Weili Lin, PhD, and Karen Grewen, PhD, are co-principal investigators of the UNC site of a newly announced, NIH-funded groundbreaking national study of infant and child brain and behavioral development.


Weili Lin, PhD, Director of the Biomedical Research Imaging Center (BRIC) and the Dixie Lee Boney Soo Distinguished Professor of Neurological Medicine, Professor and Vice Chair of Research in the Department of Radiology, and Professor of Neurology, Biomedical Engineering, and School of Pharmacy and Karen Grewen, PhD, Professor and Associate Chair of Research in Psychiatry, will co-lead this five-year project, as part of the ‘HEALthy Brain and Child Development (HBCD) Study.’

Their UNC project has total funding of $8,242,067 for the first 5 years and is one of 25 sites selected across the nation. To accomplish this exciting yet challenging study, a multi-disciplinary team comprising of faculty from Departments of Radiology, Psychiatry, Pediatric and Social Medicine in the UNC School of Medicine; from the UNC Department of Psychology and Neuroscience in the UNC College of Art and Science; and from the UNC Gillings School of Global Public Health. The UNC site also includes collaborative teams from Wake Forest University led by Jeff Shenberger, MD, and Duke University led by Rebecca Lumsden, MD, to enroll mothers and infants across a broad swath of North Carolina, and to encompass a wide range of geographic and socioeconomic diversity.

The HEALthy Brain and Child Development (HBCD) Study will establish a large cohort of pregnant people and follow them and their children for up to 10 years. Findings from this cohort will provide a template of normative neurodevelopment in order to assess how prenatal and perinatal exposures to substances and environments may alter developmental trajectories.
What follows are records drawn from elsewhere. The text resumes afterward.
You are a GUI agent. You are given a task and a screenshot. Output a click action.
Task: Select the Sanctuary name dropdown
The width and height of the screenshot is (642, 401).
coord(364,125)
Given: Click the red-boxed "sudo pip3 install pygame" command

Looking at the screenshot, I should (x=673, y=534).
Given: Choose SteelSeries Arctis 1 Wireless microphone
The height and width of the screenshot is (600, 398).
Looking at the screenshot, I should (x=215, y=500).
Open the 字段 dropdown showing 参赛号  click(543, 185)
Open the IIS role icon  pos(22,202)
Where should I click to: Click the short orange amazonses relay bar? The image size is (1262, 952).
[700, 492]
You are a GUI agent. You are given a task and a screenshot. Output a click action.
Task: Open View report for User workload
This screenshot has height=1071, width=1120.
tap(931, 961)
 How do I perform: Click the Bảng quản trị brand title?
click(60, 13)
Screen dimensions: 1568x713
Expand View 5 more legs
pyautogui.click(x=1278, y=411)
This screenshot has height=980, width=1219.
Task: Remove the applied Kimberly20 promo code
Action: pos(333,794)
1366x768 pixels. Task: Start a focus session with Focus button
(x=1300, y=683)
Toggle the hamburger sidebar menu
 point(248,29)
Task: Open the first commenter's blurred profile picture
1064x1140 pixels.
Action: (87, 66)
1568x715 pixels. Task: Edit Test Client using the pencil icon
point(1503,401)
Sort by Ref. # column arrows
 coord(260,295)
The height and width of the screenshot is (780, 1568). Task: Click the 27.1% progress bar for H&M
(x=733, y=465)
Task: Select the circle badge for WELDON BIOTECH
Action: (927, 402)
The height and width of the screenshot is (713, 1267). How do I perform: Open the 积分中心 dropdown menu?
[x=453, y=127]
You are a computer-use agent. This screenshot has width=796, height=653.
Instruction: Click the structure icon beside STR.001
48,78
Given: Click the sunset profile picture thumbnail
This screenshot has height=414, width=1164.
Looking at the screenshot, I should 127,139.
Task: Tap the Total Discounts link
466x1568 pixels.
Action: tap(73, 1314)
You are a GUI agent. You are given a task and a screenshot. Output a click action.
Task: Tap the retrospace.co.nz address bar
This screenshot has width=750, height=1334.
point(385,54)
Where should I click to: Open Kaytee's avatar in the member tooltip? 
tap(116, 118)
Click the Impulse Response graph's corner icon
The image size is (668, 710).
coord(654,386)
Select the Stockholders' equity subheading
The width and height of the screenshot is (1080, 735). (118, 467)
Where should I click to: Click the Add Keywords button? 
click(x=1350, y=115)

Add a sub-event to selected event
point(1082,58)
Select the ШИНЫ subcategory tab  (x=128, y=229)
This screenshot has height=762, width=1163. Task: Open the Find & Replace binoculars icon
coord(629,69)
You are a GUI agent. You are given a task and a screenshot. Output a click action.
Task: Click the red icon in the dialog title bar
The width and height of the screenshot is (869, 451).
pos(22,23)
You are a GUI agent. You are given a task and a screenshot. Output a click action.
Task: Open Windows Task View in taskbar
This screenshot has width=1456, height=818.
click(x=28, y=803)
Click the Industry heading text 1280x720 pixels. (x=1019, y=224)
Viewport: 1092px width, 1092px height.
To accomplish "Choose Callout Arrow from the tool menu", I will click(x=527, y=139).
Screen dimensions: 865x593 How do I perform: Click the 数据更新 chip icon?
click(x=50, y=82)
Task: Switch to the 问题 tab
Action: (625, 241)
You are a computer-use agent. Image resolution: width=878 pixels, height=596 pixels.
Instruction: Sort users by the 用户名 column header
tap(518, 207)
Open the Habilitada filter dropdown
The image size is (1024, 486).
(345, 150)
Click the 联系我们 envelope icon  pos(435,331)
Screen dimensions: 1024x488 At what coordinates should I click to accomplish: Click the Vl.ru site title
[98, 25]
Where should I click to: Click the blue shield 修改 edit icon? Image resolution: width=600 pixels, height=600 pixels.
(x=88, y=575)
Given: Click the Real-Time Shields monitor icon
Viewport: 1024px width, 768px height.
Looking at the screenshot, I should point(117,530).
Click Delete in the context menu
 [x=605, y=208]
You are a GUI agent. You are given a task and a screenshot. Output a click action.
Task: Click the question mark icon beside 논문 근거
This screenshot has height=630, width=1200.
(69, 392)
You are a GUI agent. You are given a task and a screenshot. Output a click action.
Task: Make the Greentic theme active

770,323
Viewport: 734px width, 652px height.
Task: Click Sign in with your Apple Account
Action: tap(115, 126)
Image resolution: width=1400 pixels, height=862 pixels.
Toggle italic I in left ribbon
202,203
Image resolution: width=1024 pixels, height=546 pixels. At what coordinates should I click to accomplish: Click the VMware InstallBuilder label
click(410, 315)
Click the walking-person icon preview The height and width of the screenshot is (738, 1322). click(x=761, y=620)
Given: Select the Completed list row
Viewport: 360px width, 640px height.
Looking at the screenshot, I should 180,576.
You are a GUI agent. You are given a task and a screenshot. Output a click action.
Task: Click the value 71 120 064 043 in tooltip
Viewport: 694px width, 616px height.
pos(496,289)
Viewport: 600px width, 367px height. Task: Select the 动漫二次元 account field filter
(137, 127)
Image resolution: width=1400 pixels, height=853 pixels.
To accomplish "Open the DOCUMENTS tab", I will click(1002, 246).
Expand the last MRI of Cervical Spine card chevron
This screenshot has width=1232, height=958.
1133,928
This research infrastructure can also be leveraged for urgent health needs, such as the current impact of the COVID-19 pandemic on development, or future health and environmental crises.

The longitudinal study will collect data on pregnancy and fetal development; infant and early childhood structural and functional brain imaging; anthropometrics; medical history; family history; biospecimens; and social, emotional and cognitive development. Knowledge gained from this research will help identify factors that confer risk or resilience for known developmental effects of prenatal and postnatal exposure to certain drugs and environmental exposures, including risk for future substance use, mental health disorders, and other behavioral and developmental problems.

This award is part of the Phase II HBCD Study, in which a fully integrated, collaborative infrastructure will support the collection of a large dataset that will enable researchers to analyze brain development in opioid-exposed and non-drug-exposed infants and children across a variety of regions and demographics.

HBCD is funded by 10 institutes and offices at the National Institutes of Health, and the Helping to End Addiction Long-termSM Initiative, or NIH HEAL InitiativeSM, and is led by the National Institute on Drug Abuse.